LAUFEN ODER STERBEN(進撃:エレン夢)
第1章 LAUFEN ODER STERBEN
馬達がゆっくりと休息できる野原とは違い、鉄パイプで囲われたアリーナ内では脱糞を許されない。馬の数が多い分、掃除が大変なのも理由の一つだが、実際は馬糞を肥料として有効活用するための政策だ。
野原での脱糞は、その場の草木に栄養を与える。そして馬小屋内で集められた糞は、生産者側に肥料として発送される。けれど広いアリーナ内では糞を集めるのは困難であり、何より非生産的だ。砂にいくら栄養を送ろうとも、何かが生える訳ではないし、むしろ雑草が生え始めれば直ぐさま除草される。
だからレイと言う少女は馬達にアリーナ内での脱糞をしないよう教育してた。もし砂上に糞を見つけたら彼女はピッチフォークで糞を掬い上げ、思いっきり体のバネを利用してフォークを横にスイングし、糞を馬達に投げつける。もちろん「コォラァアアア!!」と雄叫びを放つのも忘れない。
今でこそネス班長に質問をし、彼女の行動の意味を理解したエルドだったが、初めて見かけた時は笑えないくらい恐ろしい子だと感じていた。それを聞いたエレンも少女に対して乱暴な印象を持ち、引いてしまう。ペトラも目を丸くしているのを見る限り、初耳の話しらしい。

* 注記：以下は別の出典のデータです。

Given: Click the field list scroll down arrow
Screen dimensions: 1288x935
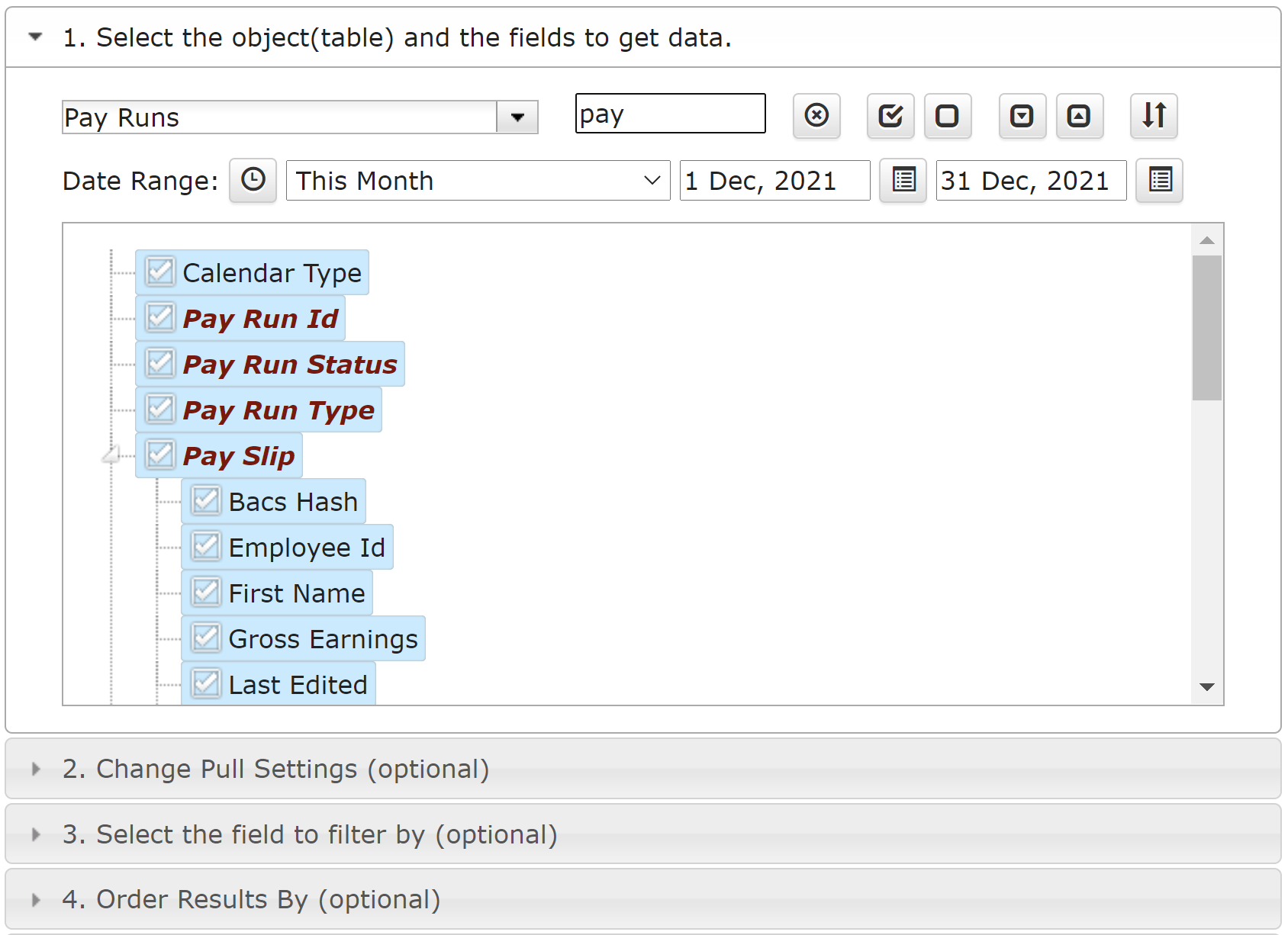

エルドはびっくりする二人を面白そうに見た。けれど、ふと何かを思い出したのか、彼はもう一つ少女に従いたくない理由を付け加える。
「ああ、そうそう。あの子、そういえば壁外には出ないらしい。馬の世話が忙しいっつてな」
エレンは驚愕した。
調査兵団に所属する以上、五体満足の人間は必ず壁外で出向くものだと教わっていたからだ。確かに兵士の中には調査に同行しない人間もいる。しかし彼らは多くの場合、過去の壁外調査で負傷した者達だ。かつては外で活躍していたが、怪我の所為で止むを得ず壁内での活動を行っている人々である。